Cancer is a friend to no one, but a "zombie gene," known as LIF6, which still exists in elephants, may be useful in helping end this deadly disease.
LIF6 is a gene that has gone dead in virtually every other animal except for elephants, but researchers have shown that LIF6 is responsible for fighting cancerous mutations in elephants, which rarely get the disease.
In the study, published in Cell Reports, researchers Juan Manuel Vazquez, Michael Sulak, Sravanthi Chigurupati and Vincent J. Lynch show that elephants may be crucial to understanding Peto’s paradox, which states that "there is no correlation between body size and cancer risk across species."

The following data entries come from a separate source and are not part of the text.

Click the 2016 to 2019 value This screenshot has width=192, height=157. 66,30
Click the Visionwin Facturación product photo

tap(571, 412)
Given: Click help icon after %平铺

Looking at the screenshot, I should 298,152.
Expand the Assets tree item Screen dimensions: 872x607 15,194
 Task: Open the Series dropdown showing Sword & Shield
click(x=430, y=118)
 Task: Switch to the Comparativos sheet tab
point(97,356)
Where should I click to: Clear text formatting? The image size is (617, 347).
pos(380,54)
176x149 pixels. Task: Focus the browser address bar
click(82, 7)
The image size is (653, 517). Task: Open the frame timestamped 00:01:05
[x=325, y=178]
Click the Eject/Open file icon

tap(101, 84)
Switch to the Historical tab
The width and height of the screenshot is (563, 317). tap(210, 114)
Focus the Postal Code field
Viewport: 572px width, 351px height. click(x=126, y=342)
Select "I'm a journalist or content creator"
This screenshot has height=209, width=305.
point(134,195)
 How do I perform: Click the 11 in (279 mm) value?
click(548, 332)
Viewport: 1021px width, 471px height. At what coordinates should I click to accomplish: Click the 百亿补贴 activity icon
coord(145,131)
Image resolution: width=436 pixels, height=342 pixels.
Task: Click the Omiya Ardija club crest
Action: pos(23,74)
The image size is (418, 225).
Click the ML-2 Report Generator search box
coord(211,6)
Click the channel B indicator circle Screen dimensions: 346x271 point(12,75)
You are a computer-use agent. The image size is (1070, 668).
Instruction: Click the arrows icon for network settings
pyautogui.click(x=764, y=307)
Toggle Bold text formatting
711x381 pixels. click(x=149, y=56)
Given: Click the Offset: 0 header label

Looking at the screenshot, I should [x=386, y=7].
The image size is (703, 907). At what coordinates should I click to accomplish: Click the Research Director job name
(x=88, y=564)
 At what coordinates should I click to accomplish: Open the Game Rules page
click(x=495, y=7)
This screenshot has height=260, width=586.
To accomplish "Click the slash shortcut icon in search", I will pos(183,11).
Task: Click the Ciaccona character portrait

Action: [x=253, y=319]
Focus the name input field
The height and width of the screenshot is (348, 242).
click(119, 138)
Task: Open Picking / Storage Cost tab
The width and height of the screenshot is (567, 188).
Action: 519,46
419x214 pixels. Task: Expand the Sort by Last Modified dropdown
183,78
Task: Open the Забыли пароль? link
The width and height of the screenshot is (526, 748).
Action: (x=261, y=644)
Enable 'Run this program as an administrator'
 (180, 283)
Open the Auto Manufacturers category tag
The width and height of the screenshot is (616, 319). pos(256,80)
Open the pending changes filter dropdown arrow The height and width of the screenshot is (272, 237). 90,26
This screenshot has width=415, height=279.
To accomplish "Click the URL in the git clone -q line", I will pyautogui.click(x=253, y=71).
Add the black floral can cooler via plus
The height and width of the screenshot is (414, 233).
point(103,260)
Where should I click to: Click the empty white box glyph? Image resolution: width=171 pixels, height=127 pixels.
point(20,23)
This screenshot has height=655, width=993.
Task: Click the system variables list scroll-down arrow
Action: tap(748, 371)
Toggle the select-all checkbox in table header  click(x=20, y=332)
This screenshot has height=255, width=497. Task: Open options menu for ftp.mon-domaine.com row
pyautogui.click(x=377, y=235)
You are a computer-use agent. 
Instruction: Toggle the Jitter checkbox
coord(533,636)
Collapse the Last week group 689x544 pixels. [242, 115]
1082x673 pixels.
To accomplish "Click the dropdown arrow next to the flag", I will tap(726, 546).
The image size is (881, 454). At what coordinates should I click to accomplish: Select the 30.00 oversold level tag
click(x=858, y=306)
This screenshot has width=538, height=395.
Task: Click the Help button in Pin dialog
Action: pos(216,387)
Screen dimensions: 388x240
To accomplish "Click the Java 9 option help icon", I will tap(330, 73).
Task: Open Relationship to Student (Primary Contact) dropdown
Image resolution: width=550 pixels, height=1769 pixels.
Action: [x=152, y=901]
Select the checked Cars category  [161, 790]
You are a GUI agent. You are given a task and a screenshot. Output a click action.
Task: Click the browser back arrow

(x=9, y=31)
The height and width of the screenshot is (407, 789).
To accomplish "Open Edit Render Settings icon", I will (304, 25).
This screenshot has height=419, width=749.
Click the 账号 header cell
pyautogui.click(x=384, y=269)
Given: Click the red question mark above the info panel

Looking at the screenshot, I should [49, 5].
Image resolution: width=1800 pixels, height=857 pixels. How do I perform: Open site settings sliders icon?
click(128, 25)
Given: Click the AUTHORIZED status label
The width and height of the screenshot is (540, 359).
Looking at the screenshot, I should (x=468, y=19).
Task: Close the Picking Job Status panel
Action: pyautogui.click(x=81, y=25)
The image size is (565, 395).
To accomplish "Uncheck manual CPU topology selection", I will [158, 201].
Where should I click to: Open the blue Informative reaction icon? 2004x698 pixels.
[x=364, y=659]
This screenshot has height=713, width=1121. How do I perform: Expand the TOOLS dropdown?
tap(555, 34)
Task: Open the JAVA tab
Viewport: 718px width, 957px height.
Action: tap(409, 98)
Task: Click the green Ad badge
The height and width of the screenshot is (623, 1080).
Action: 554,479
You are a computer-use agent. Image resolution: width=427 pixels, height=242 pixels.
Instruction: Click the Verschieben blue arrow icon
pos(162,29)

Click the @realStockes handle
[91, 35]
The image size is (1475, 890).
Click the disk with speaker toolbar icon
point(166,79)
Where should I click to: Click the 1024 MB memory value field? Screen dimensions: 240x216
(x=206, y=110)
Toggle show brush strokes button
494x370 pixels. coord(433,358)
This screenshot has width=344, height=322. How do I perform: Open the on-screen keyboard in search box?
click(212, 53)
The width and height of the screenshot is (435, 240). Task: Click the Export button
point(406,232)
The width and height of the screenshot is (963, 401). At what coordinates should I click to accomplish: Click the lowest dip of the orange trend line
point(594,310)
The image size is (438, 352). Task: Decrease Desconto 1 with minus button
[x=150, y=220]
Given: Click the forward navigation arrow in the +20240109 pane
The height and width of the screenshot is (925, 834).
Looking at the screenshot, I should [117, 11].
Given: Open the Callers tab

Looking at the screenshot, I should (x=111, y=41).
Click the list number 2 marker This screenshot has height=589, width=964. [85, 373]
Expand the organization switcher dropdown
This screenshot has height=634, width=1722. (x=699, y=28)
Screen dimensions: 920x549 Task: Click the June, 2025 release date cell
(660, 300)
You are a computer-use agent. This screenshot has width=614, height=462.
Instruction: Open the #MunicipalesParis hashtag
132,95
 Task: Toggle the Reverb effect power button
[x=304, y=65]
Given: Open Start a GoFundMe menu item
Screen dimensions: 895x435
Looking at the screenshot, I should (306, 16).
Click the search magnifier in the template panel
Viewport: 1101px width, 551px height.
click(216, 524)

"Here, we show that elephants and their extinct relatives (proboscideans) may have resolved Peto’s paradox in part through refunctionalizing a leukemia inhibitory factor pseudogene (LIF6) with pro-apoptotic functions," the researchers wrote in the study's summary.
They continued: "These results suggest that refunctionalizing of a pro-apoptotic LIF pseudogene may have been permissive (although not sufficient) for the evolution of large body sizes in proboscideans."
“Genes duplicate all the time,” said Dr. Lynch, assistant professor of human genetics at the University of Chicago and the study’s senior author, in an interview with the University of Chicago. “Sometimes they make mistakes, producing non-functional versions known as pseudogenes. We often refer to these dismissively as dead genes.”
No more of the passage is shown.